TEXT PASSAGE ::
A Lachsack (German, literally "laugh bag") is a novelty toy consisting of a small cloth bag containing a plastic box with a push button that, when pressed, plays recorded laughter.

The Lachsack was invented in 1968 by German inventor Walter Thiele. It was the most successful of about 1,600 items he invented. The device originated from a talking parrot soft toy that he produced for the Wienerwald restaurant chain. When the company rejected the parrot, Thiele placed its miniature battery-driven record player into a sock, replacing the disk recording with one of laughter and named it the Lachsock (laugh sock).

The Lachsock was successful. Thiele developed the concept by staging a laughing contest and using a recording of the winner's laughter in the redesigned Lachsack in which the sock was replaced by a small sack. The winner, a tax inspector from Nuremberg, was offered a prize of either 1,000 Marks or a 10 Pfennig royalty per Lachsack sold. He played safe and chose the lump sum. An estimated 120 million had been sold by 2007 and the Lachsack is still in production.

The original Lachsack was a brown bag made of jute. Today's versions usually are smaller, available in different colours and use digital audio technology. The toy is sold under several different names such as Laugh Bag, Laughing Bag, Bag of Laughs and Bag of Joys.

AIM OF THE TASK ::
Copy out the Lachsack text word for word, in full.

DATASET EXTRACT ::
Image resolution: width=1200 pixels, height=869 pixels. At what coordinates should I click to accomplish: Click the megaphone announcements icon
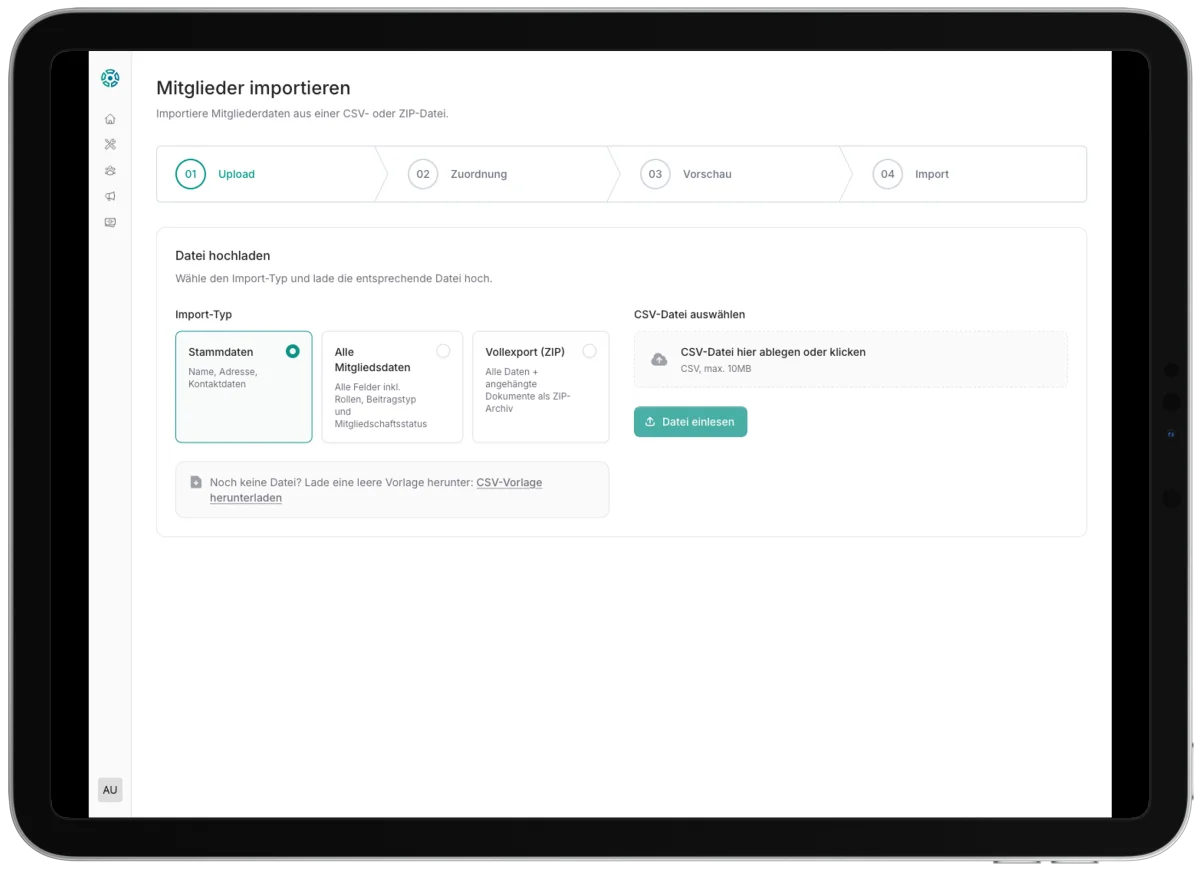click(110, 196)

* * *

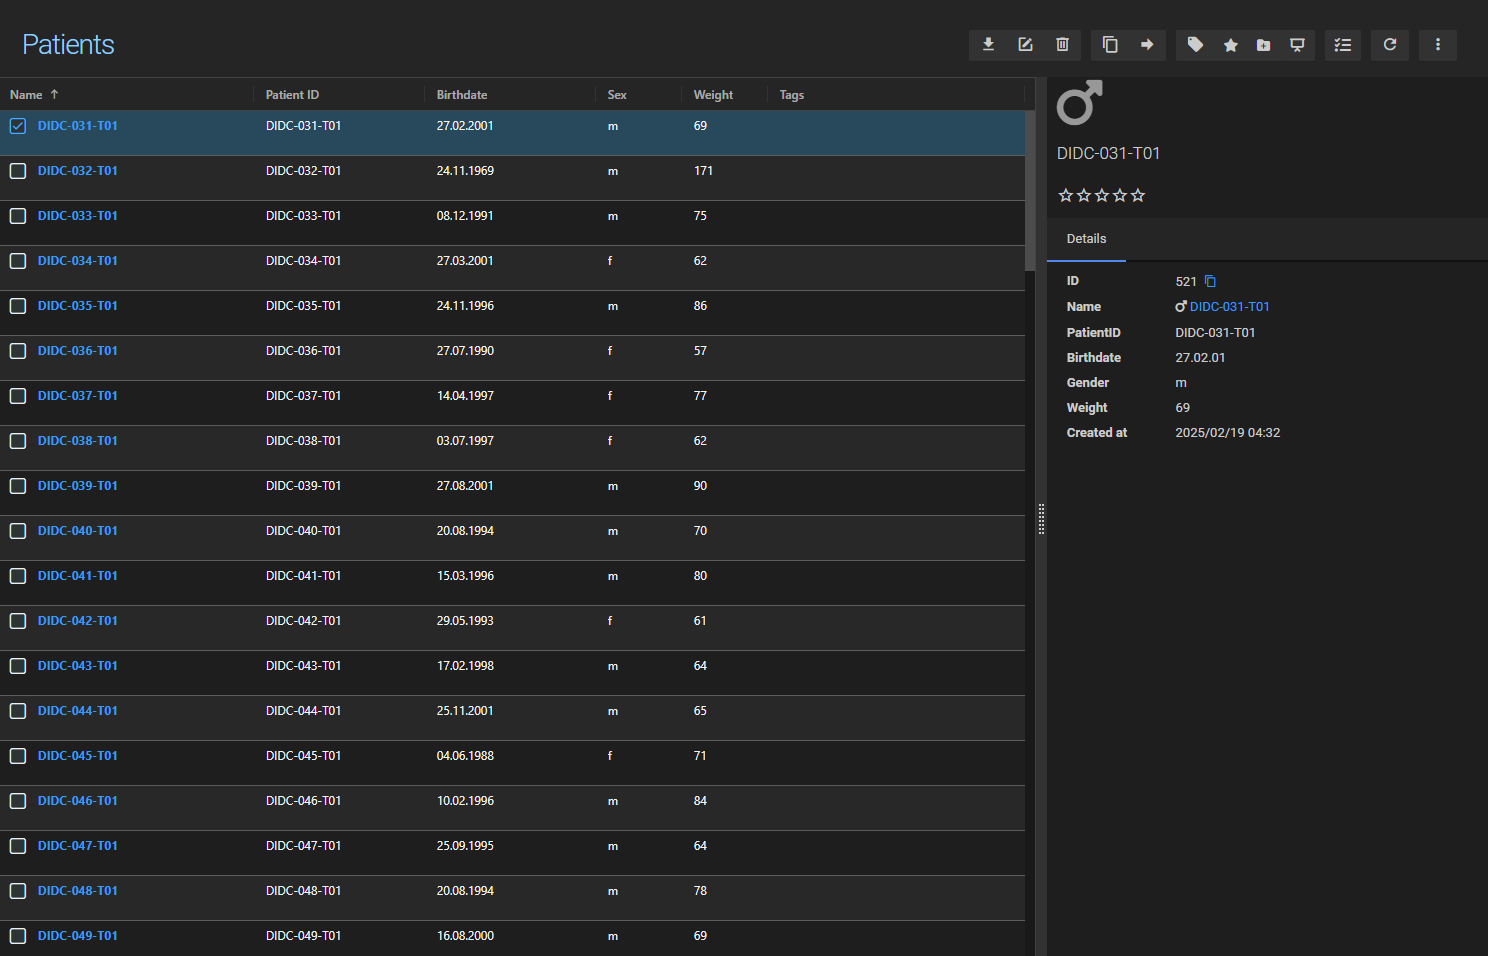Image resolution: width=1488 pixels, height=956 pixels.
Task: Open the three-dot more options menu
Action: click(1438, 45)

...

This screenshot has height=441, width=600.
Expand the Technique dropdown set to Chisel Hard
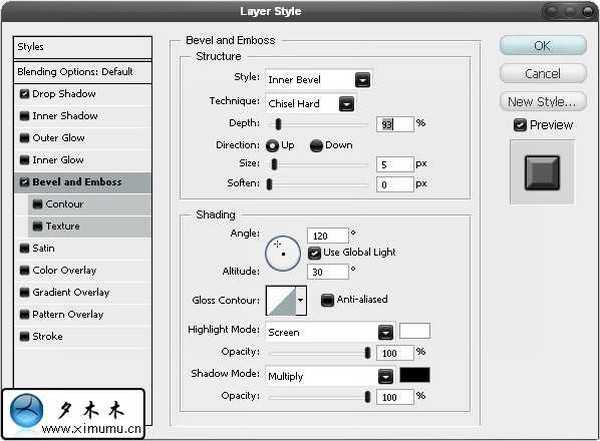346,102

SOLUTION BELOW ::
A Lachsack (German, literally "laugh bag") is a novelty toy consisting of a small cloth bag containing a plastic box with a push button that, when pressed, plays recorded laughter.

The Lachsack was invented in 1968 by German inventor Walter Thiele. It was the most successful of about 1,600 items he invented. The device originated from a talking parrot soft toy that he produced for the Wienerwald restaurant chain. When the company rejected the parrot, Thiele placed its miniature battery-driven record player into a sock, replacing the disk recording with one of laughter and named it the Lachsock (laugh sock).

The Lachsock was successful. Thiele developed the concept by staging a laughing contest and using a recording of the winner's laughter in the redesigned Lachsack in which the sock was replaced by a small sack. The winner, a tax inspector from Nuremberg, was offered a prize of either 1,000 Marks or a 10 Pfennig royalty per Lachsack sold. He played safe and chose the lump sum. An estimated 120 million had been sold by 2007 and the Lachsack is still in production.

The original Lachsack was a brown bag made of jute. Today's versions usually are smaller, available in different colours and use digital audio technology. The toy is sold under several different names such as Laugh Bag, Laughing Bag, Bag of Laughs and Bag of Joys.